PASSAGE FOR REVIEW:
Content starts
Kirigami-Structured Electronic Capsule for Long-Term Continuous Gastric Monitoring
An ingestible robot uses paper-cut circuits to stay in your gut for 7 days.
Ingestible electronic systems have long promised non-invasive sensing inside the gastrointestinal tract, but short operational lifetimes, uncontrolled transit, and unreliable wireless communication have stalled clinical adoption. Now, a team from MIT and Brigham and Women’s Hospital has unveiled a gastric-resident robotic platform that overcomes these hurdles. The capsule integrates a bioinspired, electrically triggered release mechanism with a kirigami-enabled electronic architecture. Kirigami—the Japanese art of paper cutting—is applied to a flexible printed circuit board (FPCB) that spans both the capsule body and deployable superelastic arms. This allows high-density integration of sensing, power management, and wireless modules within a constrained volume while tolerating large mechanical deformation during gastric residence.
Content ends
SUPPLIED ENTRIES:
Content starts
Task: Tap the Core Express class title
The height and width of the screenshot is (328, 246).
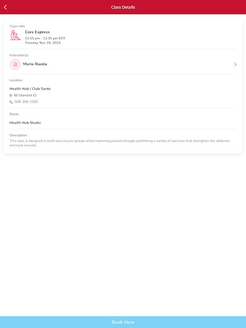Action: click(37, 32)
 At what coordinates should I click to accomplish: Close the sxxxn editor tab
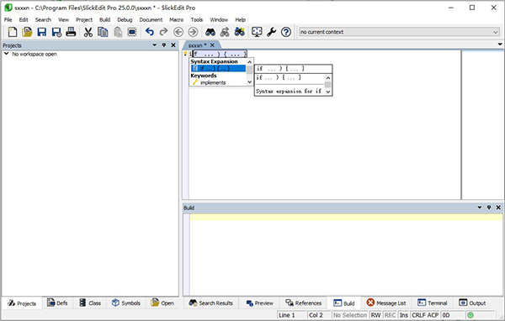(x=212, y=45)
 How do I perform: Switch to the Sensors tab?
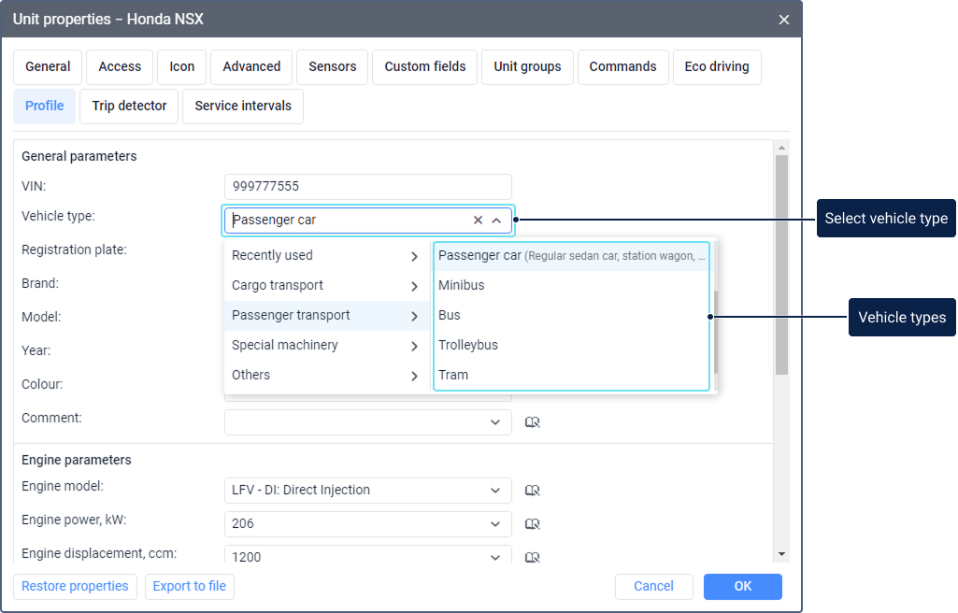click(x=333, y=67)
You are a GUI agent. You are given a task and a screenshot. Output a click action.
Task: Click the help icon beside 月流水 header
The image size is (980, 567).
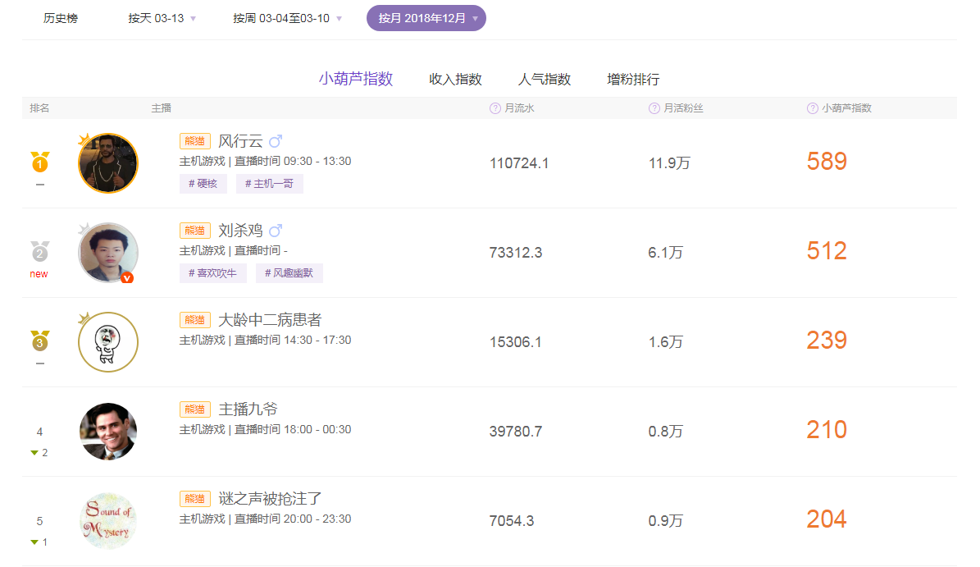pyautogui.click(x=494, y=107)
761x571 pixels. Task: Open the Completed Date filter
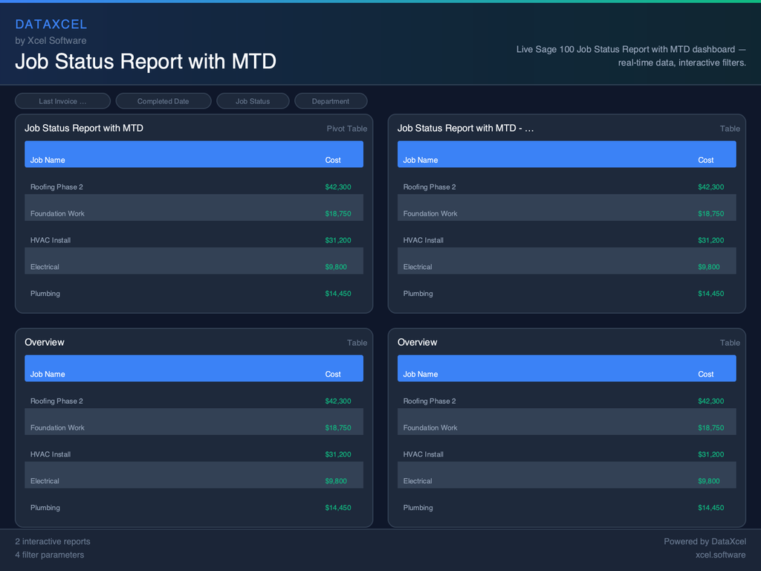[163, 100]
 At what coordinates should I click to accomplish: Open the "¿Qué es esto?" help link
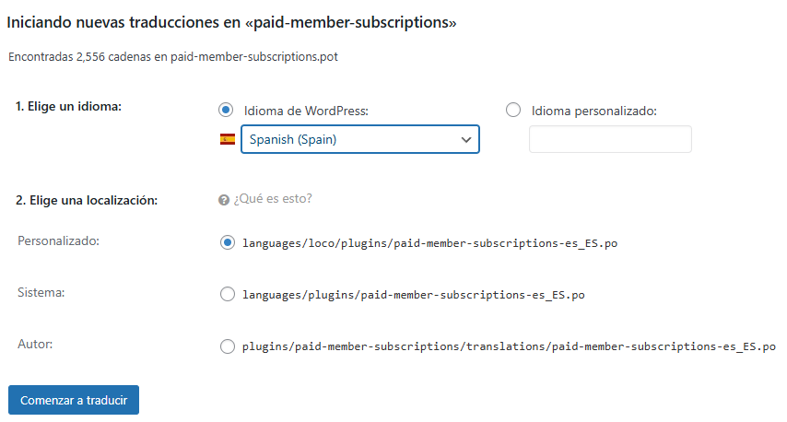point(273,199)
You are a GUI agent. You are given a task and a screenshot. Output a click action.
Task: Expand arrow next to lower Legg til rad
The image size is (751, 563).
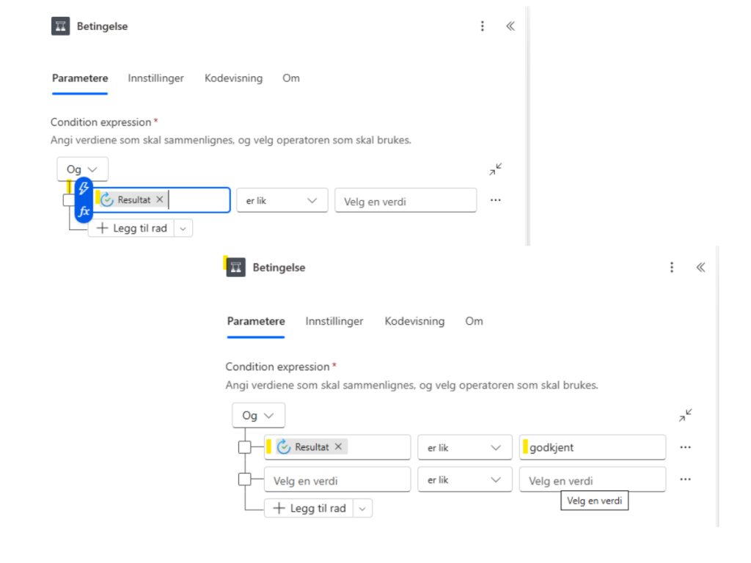click(363, 508)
Content ends
USING THE INFORMATION:
1 > From the kirigami capsule article, reproduce the passage starting with "Ingestible electronic systems" and going on through "during gastric residence.".
2 > Answer these questions about the kirigami capsule article:
(a) For how many days does the ingestible robot stay in the gut?
(b) Which two institutions does the team come from?
(c) To what is kirigami applied in the capsule?

RESULTS:
1 >
Ingestible electronic systems have long promised non-invasive sensing inside the gastrointestinal tract, but short operational lifetimes, uncontrolled transit, and unreliable wireless communication have stalled clinical adoption. Now, a team from MIT and Brigham and Women’s Hospital has unveiled a gastric-resident robotic platform that overcomes these hurdles. The capsule integrates a bioinspired, electrically triggered release mechanism with a kirigami-enabled electronic architecture. Kirigami—the Japanese art of paper cutting—is applied to a flexible printed circuit board (FPCB) that spans both the capsule body and deployable superelastic arms. This allows high-density integration of sensing, power management, and wireless modules within a constrained volume while tolerating large mechanical deformation during gastric residence.

2 >
(a) 7 days
(b) MIT and Brigham and Women's Hospital
(c) A flexible printed circuit board (FPCB) that spans both the capsule body and deployable superelastic arms